• **Provided information**:
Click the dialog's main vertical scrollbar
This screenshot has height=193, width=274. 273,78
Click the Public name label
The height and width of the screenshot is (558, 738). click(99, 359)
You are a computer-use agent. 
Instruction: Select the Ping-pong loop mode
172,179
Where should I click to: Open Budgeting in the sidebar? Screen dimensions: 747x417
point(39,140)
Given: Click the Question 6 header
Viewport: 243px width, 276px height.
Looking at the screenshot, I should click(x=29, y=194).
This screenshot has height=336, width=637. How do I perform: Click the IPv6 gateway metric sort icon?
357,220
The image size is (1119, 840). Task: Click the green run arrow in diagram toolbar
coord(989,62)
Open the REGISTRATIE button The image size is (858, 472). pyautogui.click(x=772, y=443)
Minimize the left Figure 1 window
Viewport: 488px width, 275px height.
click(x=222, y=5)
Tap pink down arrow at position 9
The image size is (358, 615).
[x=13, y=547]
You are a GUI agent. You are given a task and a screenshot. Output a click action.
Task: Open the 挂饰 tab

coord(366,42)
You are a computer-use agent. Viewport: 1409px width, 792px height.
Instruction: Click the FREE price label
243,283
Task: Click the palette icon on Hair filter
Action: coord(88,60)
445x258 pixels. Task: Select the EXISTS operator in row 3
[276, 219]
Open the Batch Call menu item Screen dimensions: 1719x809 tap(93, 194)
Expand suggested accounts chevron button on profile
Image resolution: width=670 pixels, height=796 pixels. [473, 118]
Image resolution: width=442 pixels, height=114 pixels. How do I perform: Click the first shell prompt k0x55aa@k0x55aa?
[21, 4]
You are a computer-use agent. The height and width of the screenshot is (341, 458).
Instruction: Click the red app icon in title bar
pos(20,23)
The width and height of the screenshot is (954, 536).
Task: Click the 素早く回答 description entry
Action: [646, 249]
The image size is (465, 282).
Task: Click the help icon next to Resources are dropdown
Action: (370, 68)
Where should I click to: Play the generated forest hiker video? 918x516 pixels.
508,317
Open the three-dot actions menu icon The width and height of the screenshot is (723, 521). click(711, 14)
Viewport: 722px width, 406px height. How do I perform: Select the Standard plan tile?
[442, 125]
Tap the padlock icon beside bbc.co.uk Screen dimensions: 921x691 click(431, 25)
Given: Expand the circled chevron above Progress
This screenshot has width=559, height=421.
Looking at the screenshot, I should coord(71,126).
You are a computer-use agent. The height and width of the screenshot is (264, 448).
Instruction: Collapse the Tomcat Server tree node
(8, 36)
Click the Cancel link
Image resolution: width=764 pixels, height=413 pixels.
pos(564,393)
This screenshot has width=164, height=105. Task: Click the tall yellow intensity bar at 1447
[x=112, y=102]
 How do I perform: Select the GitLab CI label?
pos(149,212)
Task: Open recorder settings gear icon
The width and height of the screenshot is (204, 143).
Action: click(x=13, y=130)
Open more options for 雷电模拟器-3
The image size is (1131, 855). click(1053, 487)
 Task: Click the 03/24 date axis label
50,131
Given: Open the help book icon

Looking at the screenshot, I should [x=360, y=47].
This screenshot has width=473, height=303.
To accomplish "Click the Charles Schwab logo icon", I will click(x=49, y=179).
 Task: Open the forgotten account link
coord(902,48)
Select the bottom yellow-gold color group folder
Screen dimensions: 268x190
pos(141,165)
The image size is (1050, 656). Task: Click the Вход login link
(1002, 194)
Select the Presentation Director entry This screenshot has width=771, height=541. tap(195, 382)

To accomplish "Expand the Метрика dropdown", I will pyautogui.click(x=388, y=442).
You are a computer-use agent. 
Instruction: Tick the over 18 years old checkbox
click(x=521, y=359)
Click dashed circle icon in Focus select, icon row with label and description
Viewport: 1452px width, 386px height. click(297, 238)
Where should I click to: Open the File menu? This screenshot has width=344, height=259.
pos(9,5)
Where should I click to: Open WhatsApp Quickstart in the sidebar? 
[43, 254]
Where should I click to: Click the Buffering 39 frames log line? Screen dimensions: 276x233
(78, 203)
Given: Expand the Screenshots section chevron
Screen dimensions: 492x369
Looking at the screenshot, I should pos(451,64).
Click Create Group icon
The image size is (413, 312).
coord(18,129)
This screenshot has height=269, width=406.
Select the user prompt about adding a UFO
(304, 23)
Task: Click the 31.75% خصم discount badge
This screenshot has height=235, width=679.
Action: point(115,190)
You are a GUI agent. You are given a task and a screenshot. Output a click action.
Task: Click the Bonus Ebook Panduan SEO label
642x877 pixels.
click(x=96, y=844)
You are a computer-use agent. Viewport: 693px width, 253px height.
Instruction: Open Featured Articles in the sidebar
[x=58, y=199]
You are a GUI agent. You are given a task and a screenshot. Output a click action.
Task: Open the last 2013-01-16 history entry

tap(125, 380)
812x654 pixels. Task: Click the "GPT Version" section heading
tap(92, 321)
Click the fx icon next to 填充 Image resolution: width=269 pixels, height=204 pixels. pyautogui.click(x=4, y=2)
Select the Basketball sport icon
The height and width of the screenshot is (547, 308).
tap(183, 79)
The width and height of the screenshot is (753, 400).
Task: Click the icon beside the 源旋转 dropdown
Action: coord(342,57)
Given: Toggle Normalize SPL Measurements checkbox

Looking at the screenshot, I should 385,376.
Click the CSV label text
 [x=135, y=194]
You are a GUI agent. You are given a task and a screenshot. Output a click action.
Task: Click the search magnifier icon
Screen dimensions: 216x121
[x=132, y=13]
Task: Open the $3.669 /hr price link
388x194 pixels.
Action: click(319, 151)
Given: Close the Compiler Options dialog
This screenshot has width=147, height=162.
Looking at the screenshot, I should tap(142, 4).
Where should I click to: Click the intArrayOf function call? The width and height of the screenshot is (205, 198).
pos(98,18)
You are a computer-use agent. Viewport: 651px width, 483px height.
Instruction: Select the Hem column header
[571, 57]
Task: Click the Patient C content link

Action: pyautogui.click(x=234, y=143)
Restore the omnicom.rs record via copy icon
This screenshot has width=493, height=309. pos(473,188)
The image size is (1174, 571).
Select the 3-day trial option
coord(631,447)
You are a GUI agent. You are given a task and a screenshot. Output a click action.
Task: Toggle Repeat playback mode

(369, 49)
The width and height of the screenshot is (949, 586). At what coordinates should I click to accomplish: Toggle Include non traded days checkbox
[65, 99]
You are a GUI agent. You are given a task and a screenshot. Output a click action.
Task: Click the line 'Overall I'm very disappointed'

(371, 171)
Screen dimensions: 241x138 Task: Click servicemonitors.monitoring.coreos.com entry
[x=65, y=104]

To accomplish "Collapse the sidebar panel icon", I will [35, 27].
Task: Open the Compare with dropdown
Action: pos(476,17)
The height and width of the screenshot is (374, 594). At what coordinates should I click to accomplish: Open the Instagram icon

• **What you are asked to do**: Provide a verbatim reproduction of all the records.

• **Result**:
Click the dialog's main vertical scrollbar
This screenshot has height=193, width=274. 273,78
Click the Public name label
The height and width of the screenshot is (558, 738). click(99, 359)
You are a computer-use agent. 
Instruction: Select the Ping-pong loop mode
172,179
Where should I click to: Open Budgeting in the sidebar? Screen dimensions: 747x417
point(39,140)
Given: Click the Question 6 header
Viewport: 243px width, 276px height.
Looking at the screenshot, I should click(x=29, y=194).
This screenshot has height=336, width=637. How do I perform: Click the IPv6 gateway metric sort icon?
357,220
The image size is (1119, 840). Task: Click the green run arrow in diagram toolbar
coord(989,62)
Open the REGISTRATIE button The image size is (858, 472). pyautogui.click(x=772, y=443)
Minimize the left Figure 1 window
Viewport: 488px width, 275px height.
click(x=222, y=5)
Tap pink down arrow at position 9
The image size is (358, 615).
[x=13, y=547]
You are a GUI agent. You are given a task and a screenshot. Output a click action.
Task: Open the 挂饰 tab

coord(366,42)
You are a computer-use agent. Viewport: 1409px width, 792px height.
Instruction: Click the FREE price label
243,283
Task: Click the palette icon on Hair filter
Action: coord(88,60)
445x258 pixels. Task: Select the EXISTS operator in row 3
[276, 219]
Open the Batch Call menu item Screen dimensions: 1719x809 tap(93, 194)
Expand suggested accounts chevron button on profile
Image resolution: width=670 pixels, height=796 pixels. [473, 118]
Image resolution: width=442 pixels, height=114 pixels. How do I perform: Click the first shell prompt k0x55aa@k0x55aa?
[21, 4]
You are a computer-use agent. The height and width of the screenshot is (341, 458).
Instruction: Click the red app icon in title bar
pos(20,23)
The width and height of the screenshot is (954, 536).
Task: Click the 素早く回答 description entry
Action: [646, 249]
The image size is (465, 282).
Task: Click the help icon next to Resources are dropdown
Action: (370, 68)
Where should I click to: Play the generated forest hiker video? 918x516 pixels.
508,317
Open the three-dot actions menu icon The width and height of the screenshot is (723, 521). click(711, 14)
Viewport: 722px width, 406px height. How do I perform: Select the Standard plan tile?
[442, 125]
Tap the padlock icon beside bbc.co.uk Screen dimensions: 921x691 click(431, 25)
Given: Expand the circled chevron above Progress
This screenshot has width=559, height=421.
Looking at the screenshot, I should coord(71,126).
You are a computer-use agent. The height and width of the screenshot is (264, 448).
Instruction: Collapse the Tomcat Server tree node
(8, 36)
Click the Cancel link
Image resolution: width=764 pixels, height=413 pixels.
pos(564,393)
This screenshot has width=164, height=105. Task: Click the tall yellow intensity bar at 1447
[x=112, y=102]
 How do I perform: Select the GitLab CI label?
pos(149,212)
Task: Open recorder settings gear icon
The width and height of the screenshot is (204, 143).
Action: click(x=13, y=130)
Open more options for 雷电模拟器-3
The image size is (1131, 855). click(1053, 487)
 Task: Click the 03/24 date axis label
50,131
Given: Open the help book icon

Looking at the screenshot, I should [x=360, y=47].
This screenshot has width=473, height=303.
To accomplish "Click the Charles Schwab logo icon", I will click(x=49, y=179).
 Task: Open the forgotten account link
coord(902,48)
Select the bottom yellow-gold color group folder
Screen dimensions: 268x190
pos(141,165)
The image size is (1050, 656). Task: Click the Вход login link
(1002, 194)
Select the Presentation Director entry This screenshot has width=771, height=541. tap(195, 382)

To accomplish "Expand the Метрика dropdown", I will pyautogui.click(x=388, y=442).
You are a computer-use agent. 
Instruction: Tick the over 18 years old checkbox
click(x=521, y=359)
Click dashed circle icon in Focus select, icon row with label and description
Viewport: 1452px width, 386px height. click(297, 238)
Where should I click to: Open the File menu? This screenshot has width=344, height=259.
pos(9,5)
Where should I click to: Open WhatsApp Quickstart in the sidebar? 
[43, 254]
Where should I click to: Click the Buffering 39 frames log line? Screen dimensions: 276x233
(78, 203)
Given: Expand the Screenshots section chevron
Screen dimensions: 492x369
Looking at the screenshot, I should pos(451,64).
Click Create Group icon
The image size is (413, 312).
coord(18,129)
This screenshot has height=269, width=406.
Select the user prompt about adding a UFO
(304, 23)
Task: Click the 31.75% خصم discount badge
This screenshot has height=235, width=679.
Action: point(115,190)
You are a GUI agent. You are given a task and a screenshot. Output a click action.
Task: Click the Bonus Ebook Panduan SEO label
642x877 pixels.
click(x=96, y=844)
You are a computer-use agent. Viewport: 693px width, 253px height.
Instruction: Open Featured Articles in the sidebar
[x=58, y=199]
You are a GUI agent. You are given a task and a screenshot. Output a click action.
Task: Open the last 2013-01-16 history entry

tap(125, 380)
812x654 pixels. Task: Click the "GPT Version" section heading
tap(92, 321)
Click the fx icon next to 填充 Image resolution: width=269 pixels, height=204 pixels. pyautogui.click(x=4, y=2)
Select the Basketball sport icon
The height and width of the screenshot is (547, 308).
tap(183, 79)
The width and height of the screenshot is (753, 400).
Task: Click the icon beside the 源旋转 dropdown
Action: coord(342,57)
Given: Toggle Normalize SPL Measurements checkbox

Looking at the screenshot, I should 385,376.
Click the CSV label text
 [x=135, y=194]
You are a GUI agent. You are given a task and a screenshot. Output a click action.
Task: Click the search magnifier icon
Screen dimensions: 216x121
[x=132, y=13]
Task: Open the $3.669 /hr price link
388x194 pixels.
Action: click(319, 151)
Given: Close the Compiler Options dialog
This screenshot has width=147, height=162.
Looking at the screenshot, I should tap(142, 4).
Where should I click to: Click the intArrayOf function call? The width and height of the screenshot is (205, 198).
pos(98,18)
You are a computer-use agent. Viewport: 651px width, 483px height.
Instruction: Select the Hem column header
[571, 57]
Task: Click the Patient C content link

Action: pyautogui.click(x=234, y=143)
Restore the omnicom.rs record via copy icon
This screenshot has width=493, height=309. pos(473,188)
The image size is (1174, 571).
Select the 3-day trial option
coord(631,447)
You are a GUI agent. You are given a task and a screenshot. Output a click action.
Task: Toggle Repeat playback mode

(369, 49)
The width and height of the screenshot is (949, 586). At what coordinates should I click to accomplish: Toggle Include non traded days checkbox
[65, 99]
You are a GUI agent. You are given a task and a screenshot. Output a click action.
Task: Click the line 'Overall I'm very disappointed'

(371, 171)
Screen dimensions: 241x138 Task: Click servicemonitors.monitoring.coreos.com entry
[x=65, y=104]

To accomplish "Collapse the sidebar panel icon", I will [35, 27].
Task: Open the Compare with dropdown
Action: pos(476,17)
The height and width of the screenshot is (374, 594). At what coordinates should I click to accomplish: Open the Instagram icon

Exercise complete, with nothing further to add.